# [Records drawn from a dataset]
· · · · · · ·

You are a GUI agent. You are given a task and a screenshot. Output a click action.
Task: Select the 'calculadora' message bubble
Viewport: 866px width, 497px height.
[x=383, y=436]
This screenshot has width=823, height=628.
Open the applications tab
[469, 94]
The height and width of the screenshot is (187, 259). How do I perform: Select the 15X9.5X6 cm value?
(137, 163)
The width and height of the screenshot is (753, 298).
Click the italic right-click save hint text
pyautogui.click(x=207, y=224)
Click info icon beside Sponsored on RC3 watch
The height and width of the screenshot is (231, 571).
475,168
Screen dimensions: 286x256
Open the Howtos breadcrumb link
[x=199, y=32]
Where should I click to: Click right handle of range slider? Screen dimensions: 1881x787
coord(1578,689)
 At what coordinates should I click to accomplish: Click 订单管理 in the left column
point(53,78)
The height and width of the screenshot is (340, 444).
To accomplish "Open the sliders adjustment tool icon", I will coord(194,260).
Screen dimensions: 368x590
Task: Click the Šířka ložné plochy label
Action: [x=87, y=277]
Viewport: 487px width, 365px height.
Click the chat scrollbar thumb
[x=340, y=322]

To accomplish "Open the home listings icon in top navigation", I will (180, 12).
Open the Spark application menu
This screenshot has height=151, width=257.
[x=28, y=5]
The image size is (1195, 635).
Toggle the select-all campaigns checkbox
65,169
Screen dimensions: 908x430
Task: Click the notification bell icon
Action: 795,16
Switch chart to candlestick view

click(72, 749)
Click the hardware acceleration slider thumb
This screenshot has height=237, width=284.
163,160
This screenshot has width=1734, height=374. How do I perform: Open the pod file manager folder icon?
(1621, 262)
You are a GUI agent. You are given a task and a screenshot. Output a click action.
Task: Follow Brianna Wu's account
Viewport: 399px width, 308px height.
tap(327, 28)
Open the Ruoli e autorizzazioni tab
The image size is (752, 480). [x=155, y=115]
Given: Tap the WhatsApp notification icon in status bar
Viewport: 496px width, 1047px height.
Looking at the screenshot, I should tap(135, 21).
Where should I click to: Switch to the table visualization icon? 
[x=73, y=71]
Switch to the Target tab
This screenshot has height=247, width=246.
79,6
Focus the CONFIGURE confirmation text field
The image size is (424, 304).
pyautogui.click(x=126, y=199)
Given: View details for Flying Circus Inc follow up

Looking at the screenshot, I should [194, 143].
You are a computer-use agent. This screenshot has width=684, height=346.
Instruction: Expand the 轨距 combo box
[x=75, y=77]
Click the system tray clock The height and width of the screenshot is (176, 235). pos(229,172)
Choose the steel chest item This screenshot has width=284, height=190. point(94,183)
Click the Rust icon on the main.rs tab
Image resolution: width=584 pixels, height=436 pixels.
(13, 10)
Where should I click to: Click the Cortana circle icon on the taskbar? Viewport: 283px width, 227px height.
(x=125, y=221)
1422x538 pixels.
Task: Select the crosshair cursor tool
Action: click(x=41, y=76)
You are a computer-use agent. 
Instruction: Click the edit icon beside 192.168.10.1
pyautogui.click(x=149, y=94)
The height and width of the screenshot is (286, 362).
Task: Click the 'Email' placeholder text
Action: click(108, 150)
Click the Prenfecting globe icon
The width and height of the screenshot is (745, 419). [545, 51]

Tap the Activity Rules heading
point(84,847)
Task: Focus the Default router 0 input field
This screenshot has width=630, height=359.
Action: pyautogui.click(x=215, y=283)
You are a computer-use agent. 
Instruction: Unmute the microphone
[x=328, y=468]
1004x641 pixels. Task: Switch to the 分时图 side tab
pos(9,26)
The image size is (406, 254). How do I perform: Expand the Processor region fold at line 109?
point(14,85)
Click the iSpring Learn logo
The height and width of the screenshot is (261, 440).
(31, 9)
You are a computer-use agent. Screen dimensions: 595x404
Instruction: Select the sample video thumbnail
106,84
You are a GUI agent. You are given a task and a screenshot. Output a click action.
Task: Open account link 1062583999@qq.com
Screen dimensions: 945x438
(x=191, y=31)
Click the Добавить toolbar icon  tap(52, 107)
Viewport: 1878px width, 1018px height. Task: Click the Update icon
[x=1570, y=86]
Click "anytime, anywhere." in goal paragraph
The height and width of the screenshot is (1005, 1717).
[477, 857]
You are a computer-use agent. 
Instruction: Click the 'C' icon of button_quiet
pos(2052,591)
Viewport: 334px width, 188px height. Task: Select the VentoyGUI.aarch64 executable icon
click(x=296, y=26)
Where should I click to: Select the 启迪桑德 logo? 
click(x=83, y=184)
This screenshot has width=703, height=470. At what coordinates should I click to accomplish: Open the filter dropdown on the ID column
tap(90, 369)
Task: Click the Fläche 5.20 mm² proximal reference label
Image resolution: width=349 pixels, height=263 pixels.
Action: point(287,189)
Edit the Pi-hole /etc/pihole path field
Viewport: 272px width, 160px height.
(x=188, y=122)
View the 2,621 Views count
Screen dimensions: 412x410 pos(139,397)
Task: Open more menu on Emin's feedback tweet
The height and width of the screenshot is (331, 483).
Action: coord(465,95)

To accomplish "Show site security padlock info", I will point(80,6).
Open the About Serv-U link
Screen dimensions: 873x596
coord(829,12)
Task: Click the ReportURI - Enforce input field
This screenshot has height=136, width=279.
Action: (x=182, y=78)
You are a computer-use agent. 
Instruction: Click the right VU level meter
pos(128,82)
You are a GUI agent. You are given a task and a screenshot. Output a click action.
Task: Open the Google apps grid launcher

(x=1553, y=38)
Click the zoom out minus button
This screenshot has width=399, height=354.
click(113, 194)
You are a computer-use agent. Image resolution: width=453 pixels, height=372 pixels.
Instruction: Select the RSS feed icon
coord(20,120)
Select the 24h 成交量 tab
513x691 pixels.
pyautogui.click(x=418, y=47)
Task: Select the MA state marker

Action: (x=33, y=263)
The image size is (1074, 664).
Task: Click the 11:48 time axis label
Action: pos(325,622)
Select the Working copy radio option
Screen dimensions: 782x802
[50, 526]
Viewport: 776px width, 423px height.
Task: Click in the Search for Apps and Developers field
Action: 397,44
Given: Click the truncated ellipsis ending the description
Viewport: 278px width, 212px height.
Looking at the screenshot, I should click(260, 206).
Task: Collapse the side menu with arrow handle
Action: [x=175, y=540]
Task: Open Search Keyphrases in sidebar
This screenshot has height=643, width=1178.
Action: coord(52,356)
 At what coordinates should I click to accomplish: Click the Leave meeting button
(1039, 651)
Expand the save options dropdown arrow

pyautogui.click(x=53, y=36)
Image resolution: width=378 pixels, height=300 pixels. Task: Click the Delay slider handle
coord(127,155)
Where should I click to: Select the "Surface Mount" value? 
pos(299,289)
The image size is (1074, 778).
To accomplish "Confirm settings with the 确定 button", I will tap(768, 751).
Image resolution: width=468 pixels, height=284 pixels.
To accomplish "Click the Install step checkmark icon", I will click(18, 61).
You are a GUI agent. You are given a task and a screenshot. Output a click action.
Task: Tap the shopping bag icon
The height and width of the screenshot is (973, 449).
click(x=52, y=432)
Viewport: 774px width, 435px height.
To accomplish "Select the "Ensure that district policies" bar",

· · · · · · ·

For the word "account", find every line in the data that holds it and copy that line.

Task: Follow Brianna Wu's account
Task: Open account link 1062583999@qq.com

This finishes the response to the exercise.